REQUIREMENTS:
Substitute "Redo arrow icon" for "Undo arrow icon" in the lines of material starting at the line containing "The height and width of the screenshot is (819, 1456)." and ending at the line containing "Select the CPU performance graph thumbnail", and reproduce only those lines with everything else unchanged.
# START OF STORED ROWS
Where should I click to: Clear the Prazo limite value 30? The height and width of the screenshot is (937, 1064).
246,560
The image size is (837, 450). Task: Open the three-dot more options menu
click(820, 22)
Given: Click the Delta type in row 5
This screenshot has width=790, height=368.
# END OF STORED ROWS
# START OF STORED ROWS
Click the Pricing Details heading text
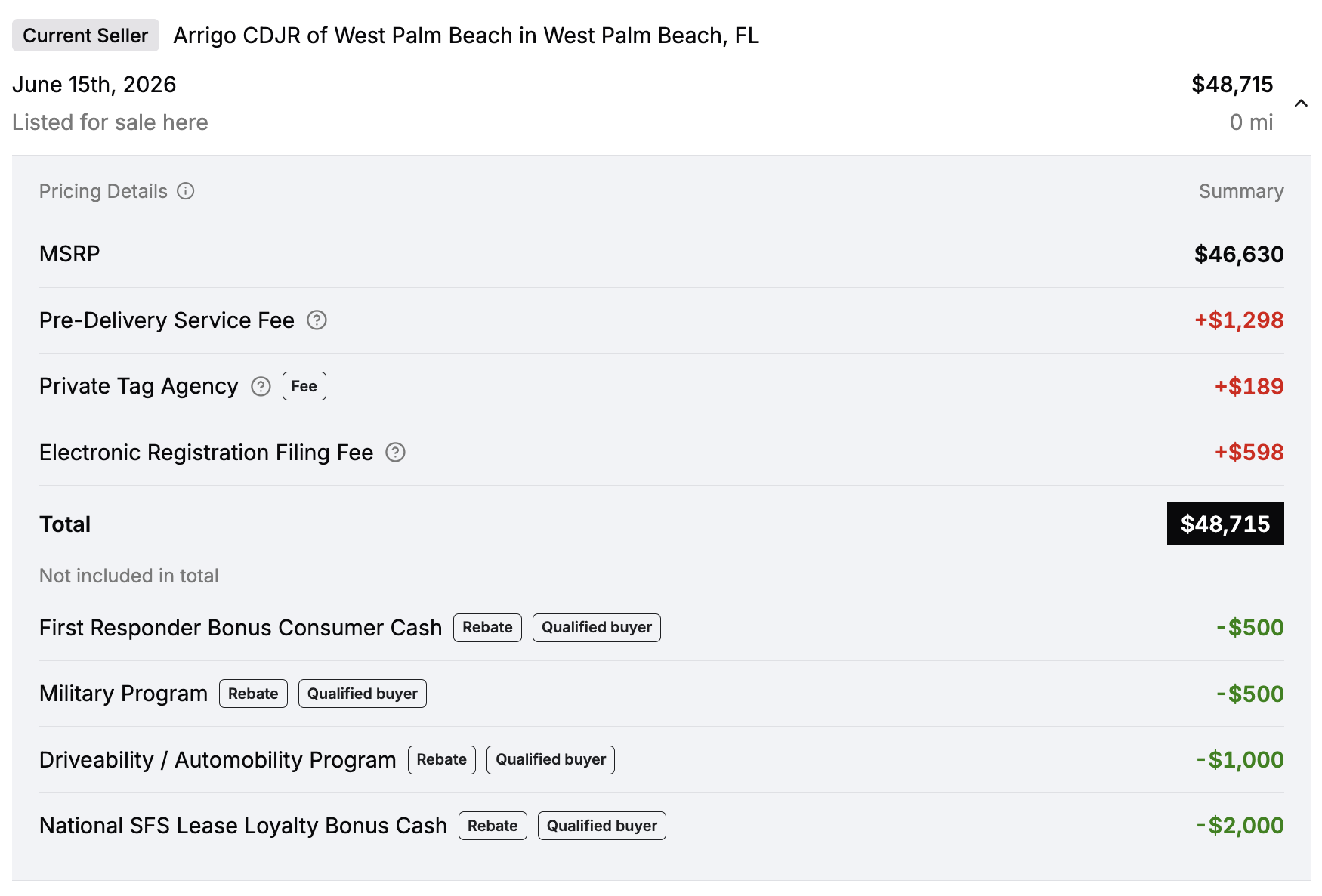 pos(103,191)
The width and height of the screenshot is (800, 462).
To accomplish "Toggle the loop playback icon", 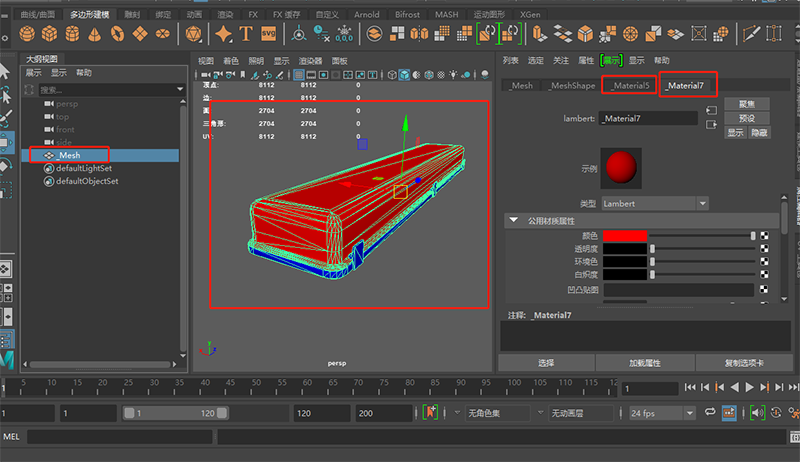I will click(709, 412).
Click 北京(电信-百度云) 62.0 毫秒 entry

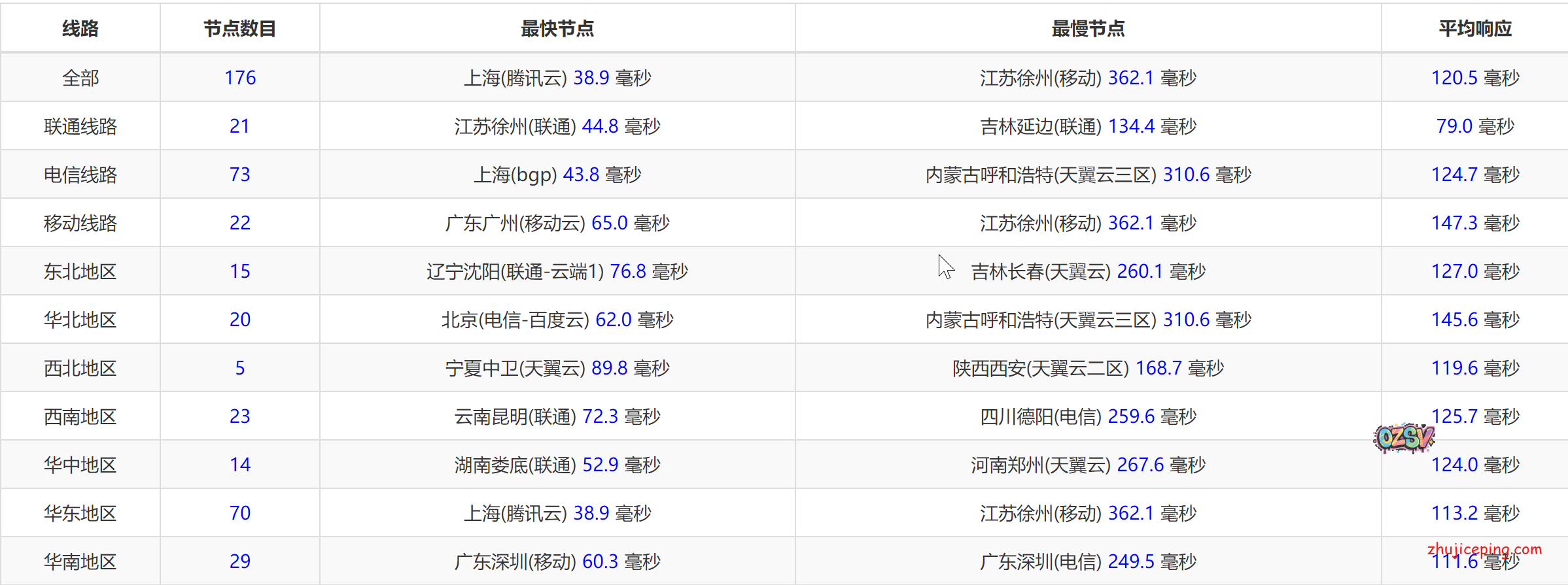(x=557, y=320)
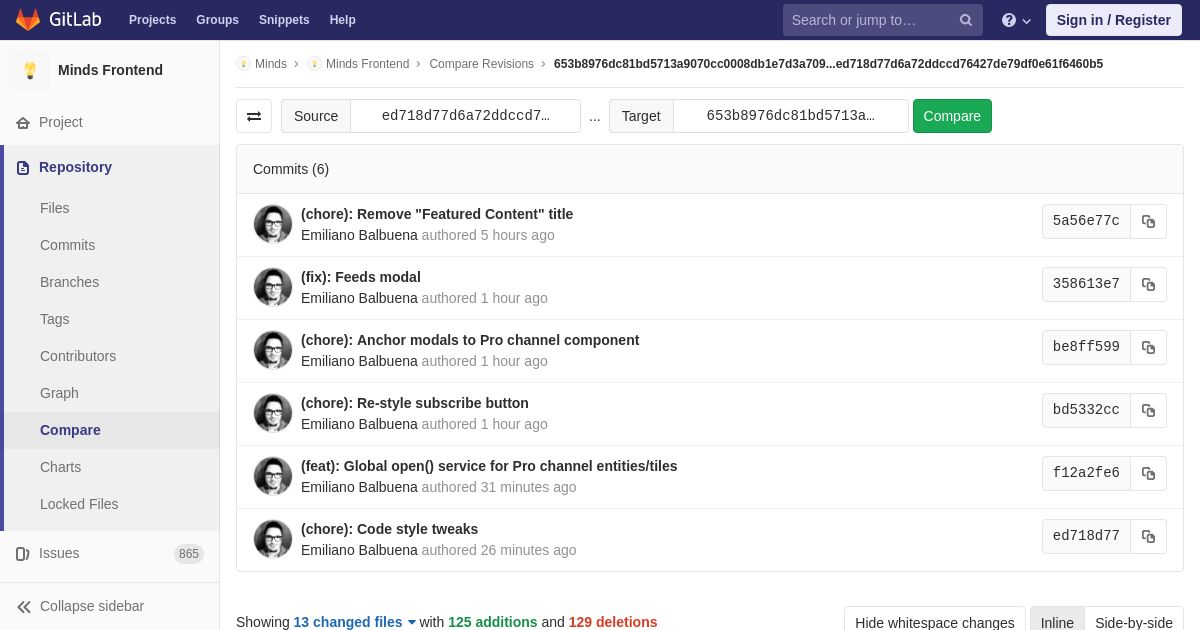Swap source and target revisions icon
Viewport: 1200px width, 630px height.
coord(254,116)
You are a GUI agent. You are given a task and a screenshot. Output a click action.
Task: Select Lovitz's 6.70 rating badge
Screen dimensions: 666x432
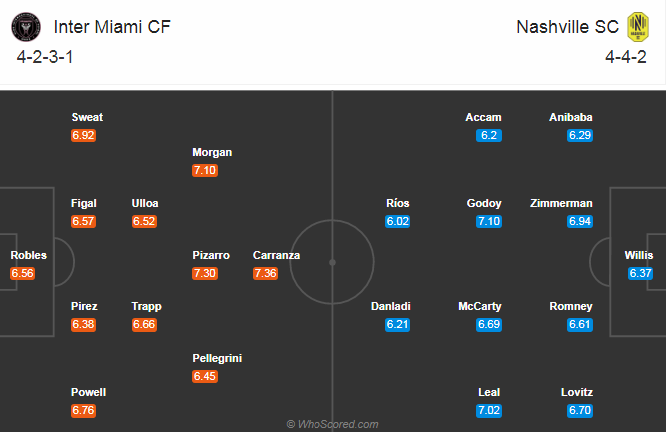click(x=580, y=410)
# END OF STORED ROWS
# START OF STORED ROWS
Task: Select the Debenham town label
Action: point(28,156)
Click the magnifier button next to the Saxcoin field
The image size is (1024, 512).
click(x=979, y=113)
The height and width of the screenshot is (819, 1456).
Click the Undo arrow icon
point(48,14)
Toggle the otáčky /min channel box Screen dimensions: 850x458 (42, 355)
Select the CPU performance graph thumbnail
# END OF STORED ROWS
FULL OUTPUT:
The height and width of the screenshot is (819, 1456).
Click the Redo arrow icon
point(48,14)
Toggle the otáčky /min channel box Screen dimensions: 850x458 (42, 355)
Select the CPU performance graph thumbnail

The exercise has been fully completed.